*WHAT YOU SHOULD DO*
Rewrite the listing from the line containing "Select the cell भैरव खाद्यान्न सप्लायर्स" down to the line containing "tap(322, 311)", both included. Keep every line, requests too, but lower each coordinate in the answers by 42.

## BEGIN RECORDS FOR PROCESSING

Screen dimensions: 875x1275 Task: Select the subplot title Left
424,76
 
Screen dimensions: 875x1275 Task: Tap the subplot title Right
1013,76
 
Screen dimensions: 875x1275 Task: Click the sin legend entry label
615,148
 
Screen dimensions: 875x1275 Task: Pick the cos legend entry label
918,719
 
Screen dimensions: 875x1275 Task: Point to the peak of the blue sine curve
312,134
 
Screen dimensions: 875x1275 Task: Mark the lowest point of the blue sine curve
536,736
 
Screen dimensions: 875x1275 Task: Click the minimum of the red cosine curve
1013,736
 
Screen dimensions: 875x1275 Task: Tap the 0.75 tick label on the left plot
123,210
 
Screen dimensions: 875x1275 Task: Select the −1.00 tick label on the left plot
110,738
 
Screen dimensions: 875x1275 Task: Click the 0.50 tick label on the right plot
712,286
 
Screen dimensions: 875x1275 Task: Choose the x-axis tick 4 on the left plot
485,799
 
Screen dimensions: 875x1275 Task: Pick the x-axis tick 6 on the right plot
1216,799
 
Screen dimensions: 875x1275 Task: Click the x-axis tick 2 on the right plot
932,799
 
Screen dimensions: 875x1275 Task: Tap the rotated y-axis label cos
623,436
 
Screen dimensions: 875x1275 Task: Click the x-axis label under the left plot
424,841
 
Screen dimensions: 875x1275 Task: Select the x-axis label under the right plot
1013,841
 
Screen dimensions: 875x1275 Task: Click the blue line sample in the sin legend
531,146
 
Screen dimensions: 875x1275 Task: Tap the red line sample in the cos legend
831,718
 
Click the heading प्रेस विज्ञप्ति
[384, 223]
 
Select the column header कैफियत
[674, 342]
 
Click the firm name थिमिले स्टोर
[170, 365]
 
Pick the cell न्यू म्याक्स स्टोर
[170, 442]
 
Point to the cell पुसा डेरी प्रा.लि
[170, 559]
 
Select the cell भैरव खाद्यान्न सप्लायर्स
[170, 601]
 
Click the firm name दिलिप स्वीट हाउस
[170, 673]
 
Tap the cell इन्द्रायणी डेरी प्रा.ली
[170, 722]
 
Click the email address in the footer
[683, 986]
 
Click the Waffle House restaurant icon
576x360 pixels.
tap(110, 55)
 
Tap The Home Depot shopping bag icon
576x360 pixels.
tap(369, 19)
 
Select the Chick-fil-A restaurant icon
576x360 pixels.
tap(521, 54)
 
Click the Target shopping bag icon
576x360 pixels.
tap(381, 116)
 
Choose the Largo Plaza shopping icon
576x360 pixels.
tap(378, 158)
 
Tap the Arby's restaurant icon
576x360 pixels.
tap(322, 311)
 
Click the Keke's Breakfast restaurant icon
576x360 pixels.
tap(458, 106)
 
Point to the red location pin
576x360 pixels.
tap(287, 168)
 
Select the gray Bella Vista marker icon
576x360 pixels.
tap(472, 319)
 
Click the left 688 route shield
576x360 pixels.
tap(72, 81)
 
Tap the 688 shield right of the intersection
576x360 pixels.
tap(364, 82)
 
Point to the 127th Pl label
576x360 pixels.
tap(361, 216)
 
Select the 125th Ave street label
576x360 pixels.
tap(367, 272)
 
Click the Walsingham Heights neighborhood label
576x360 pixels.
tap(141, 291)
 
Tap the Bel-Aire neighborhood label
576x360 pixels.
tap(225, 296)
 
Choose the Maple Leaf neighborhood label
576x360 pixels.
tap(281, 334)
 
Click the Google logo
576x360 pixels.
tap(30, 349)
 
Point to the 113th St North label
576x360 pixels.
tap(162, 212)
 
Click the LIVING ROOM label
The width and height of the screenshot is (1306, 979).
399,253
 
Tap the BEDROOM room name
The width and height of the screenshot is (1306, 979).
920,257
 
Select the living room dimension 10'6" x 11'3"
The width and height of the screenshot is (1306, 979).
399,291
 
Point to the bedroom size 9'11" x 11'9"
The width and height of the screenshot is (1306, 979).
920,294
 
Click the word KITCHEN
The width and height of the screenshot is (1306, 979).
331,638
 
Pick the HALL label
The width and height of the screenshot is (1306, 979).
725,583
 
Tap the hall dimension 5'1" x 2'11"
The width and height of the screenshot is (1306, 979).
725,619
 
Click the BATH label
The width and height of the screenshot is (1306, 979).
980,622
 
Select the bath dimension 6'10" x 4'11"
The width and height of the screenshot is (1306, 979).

## END RECORDS FOR PROCESSING

*CORRECT OUTPUT*
Select the cell भैरव खाद्यान्न सप्लायर्स
[128, 559]
 
Click the firm name दिलिप स्वीट हाउस
[128, 631]
 
Tap the cell इन्द्रायणी डेरी प्रा.ली
[128, 680]
 
Click the email address in the footer
[641, 944]
 
Click the Waffle House restaurant icon
576x360 pixels.
tap(68, 13)
 
Tap The Home Depot shopping bag icon
576x360 pixels.
tap(327, -23)
 
Select the Chick-fil-A restaurant icon
576x360 pixels.
tap(479, 12)
 
Click the Target shopping bag icon
576x360 pixels.
tap(339, 74)
 
Choose the Largo Plaza shopping icon
576x360 pixels.
tap(336, 116)
 
Tap the Arby's restaurant icon
576x360 pixels.
tap(280, 269)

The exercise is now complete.